The government proposes that only graduating students must pay back the cost of their fees in their plans to raise the cap on fees up to £9,000. Much may turn on what a "graduate" is. (The following explanation may amuse American and Canadian readers.) In North America, you either earn your bachelor degree or you do not: there are no alternative awards (am I wrong?). Thus, if you study for a B.A. in Philosophy or Political Science, then you either have earned this or you have not.

This is not true at many British universities. Students who might fail to earn sufficient credits for their "B.A. (Honours)" undergraduate degree may still qualify for other qualifications, including a "Pass Degree" or "Certificate of Higher Education" or even "Diploma of Attendance" depending upon how many credits have been passed. Thus, the idea of "the graduate" is perhaps more troublesome than one might think because if a "graduate" is someone who has earned a qualification then far more students may be affected: one need not complete all undergraduate credits to be considered a graduate.

However, if a "graduate" is only those who have earned a degree (and not merely a non-degree university qualification), then an interesting loophole arises. The loophole is this: students might fail to sit exams in their final year. Why? They would earn a qualification (perhaps "Certificate of Higher Education") without winning a degree - and, thus, they'd have a university qualification for free.

If the government wants to close this gap, then it probably should change the terms of agreement to say that students should pay back what the state has paid on their behalf. This would not permit students to get out of paying their debts by refusing to sit final exams, leaving university debt free and with a qualification (even if it is worth less than a full degree).

This is not to say that I endorse student fees: I do not. Nevertheless, this is yet another example of where this government appears to have ill thought its policies on higher education.


Richard Baron said...

Thom, if you are feeling charitable, you might like to point this out to the relevant civil servants. They will draft the instructions to Parliamentary counsel (for primary legislation) or to departmental solicitors (for secondary legislation) to say what events they want to trigger a liability to repay. It is possible that universities will do enough different things to make this a real challenge. (What if you have completed all of your exams, and have the pieces of paper to convince an employer that you are as good as the next graduate, but your degree is withheld because you still owe the University a tenner for something?) The challenge won't be at the drafting stage: the draftsmen can achieve whatever logically consistent effect ministers want. But someone has to say clearly what is wanted.

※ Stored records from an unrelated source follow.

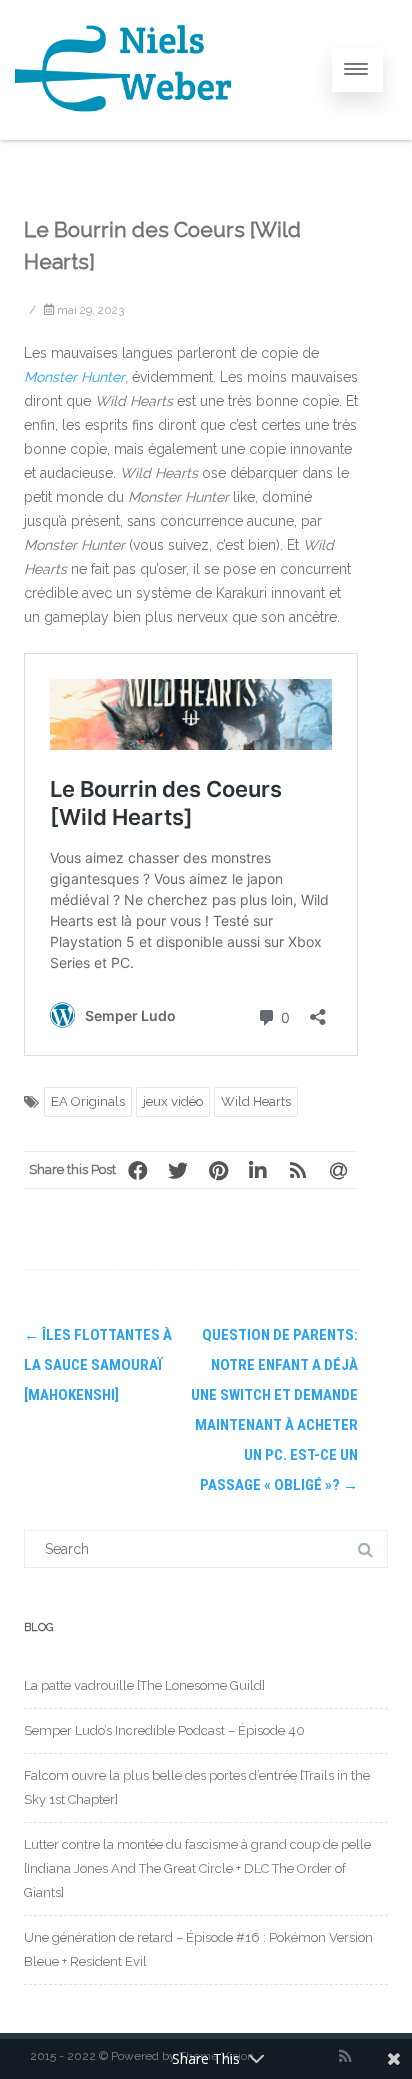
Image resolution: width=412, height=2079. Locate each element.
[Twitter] (178, 1170)
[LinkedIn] (258, 1170)
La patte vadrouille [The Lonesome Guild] (144, 1685)
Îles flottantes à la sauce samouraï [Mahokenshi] (98, 1365)
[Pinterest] (218, 1170)
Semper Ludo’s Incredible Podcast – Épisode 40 (164, 1730)
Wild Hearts (256, 1101)
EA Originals (88, 1101)
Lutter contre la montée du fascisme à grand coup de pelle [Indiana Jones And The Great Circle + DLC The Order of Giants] (197, 1868)
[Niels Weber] (124, 133)
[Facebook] (138, 1170)
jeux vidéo (173, 1101)
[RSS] (298, 1170)
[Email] (338, 1170)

There is a nice historical parallel in stamp duty on land. This was payable on the deed of transfer. So a big company with millions of pounds at stake would exchange contracts, take possession of the land, and do without a transfer, just like doing without a degree certificate. If there was never a legal action that required a stamped transfer to be produced in court, there was no problem. Eventually the government got fed up with this and brought in stamp duty land tax, due when there is a contract that is substantially performed. Maybe a liability to repay loans will be triggered when a course is substantially completed, although the government might want that to mean either "mostly completed" (as in 90 per cent completed), or "in substance completed" (as in "completed for all practical purposes").

The Brooks Blog said...

An excellent suggestion, Richard. I will follow this up -- many thanks!